→ Source information

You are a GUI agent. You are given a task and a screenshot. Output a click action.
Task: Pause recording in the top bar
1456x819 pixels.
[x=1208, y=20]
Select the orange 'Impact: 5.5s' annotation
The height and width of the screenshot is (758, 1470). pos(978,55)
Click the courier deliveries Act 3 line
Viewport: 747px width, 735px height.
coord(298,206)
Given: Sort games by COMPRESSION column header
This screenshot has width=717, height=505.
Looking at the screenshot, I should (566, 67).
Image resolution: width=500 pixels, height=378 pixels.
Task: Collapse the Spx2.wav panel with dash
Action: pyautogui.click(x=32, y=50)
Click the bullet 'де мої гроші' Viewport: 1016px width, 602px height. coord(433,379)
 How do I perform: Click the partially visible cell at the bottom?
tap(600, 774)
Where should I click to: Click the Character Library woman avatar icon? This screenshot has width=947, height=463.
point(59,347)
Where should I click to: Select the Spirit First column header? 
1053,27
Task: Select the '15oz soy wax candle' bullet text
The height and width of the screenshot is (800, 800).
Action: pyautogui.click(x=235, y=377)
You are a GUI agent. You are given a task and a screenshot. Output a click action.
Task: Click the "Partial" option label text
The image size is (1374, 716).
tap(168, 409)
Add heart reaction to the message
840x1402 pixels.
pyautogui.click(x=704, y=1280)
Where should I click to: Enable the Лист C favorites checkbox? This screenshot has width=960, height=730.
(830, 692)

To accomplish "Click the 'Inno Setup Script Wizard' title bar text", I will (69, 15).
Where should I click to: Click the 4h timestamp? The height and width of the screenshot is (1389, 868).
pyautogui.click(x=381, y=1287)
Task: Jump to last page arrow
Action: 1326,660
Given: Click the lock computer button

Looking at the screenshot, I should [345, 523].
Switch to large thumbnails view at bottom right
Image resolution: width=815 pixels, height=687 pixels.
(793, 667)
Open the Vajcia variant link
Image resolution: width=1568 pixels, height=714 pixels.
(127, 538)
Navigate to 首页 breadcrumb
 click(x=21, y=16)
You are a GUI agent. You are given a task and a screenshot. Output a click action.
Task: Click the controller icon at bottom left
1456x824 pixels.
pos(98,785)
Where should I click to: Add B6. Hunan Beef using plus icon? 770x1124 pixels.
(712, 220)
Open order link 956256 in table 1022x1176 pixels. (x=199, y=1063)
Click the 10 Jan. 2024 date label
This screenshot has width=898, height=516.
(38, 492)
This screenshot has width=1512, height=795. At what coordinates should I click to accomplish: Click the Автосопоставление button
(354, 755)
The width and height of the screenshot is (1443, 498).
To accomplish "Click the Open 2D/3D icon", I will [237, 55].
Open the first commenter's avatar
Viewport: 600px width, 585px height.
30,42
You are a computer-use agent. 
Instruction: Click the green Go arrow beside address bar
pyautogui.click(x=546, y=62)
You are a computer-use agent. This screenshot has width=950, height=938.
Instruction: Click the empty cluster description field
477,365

→ Required work
Would you output the lines from the one that contains "Instruction: Click the green" to the end of the data, both ends included, exactly as they appear?

→ Result of the exercise
Instruction: Click the green Go arrow beside address bar
pyautogui.click(x=546, y=62)
You are a computer-use agent. This screenshot has width=950, height=938.
Instruction: Click the empty cluster description field
477,365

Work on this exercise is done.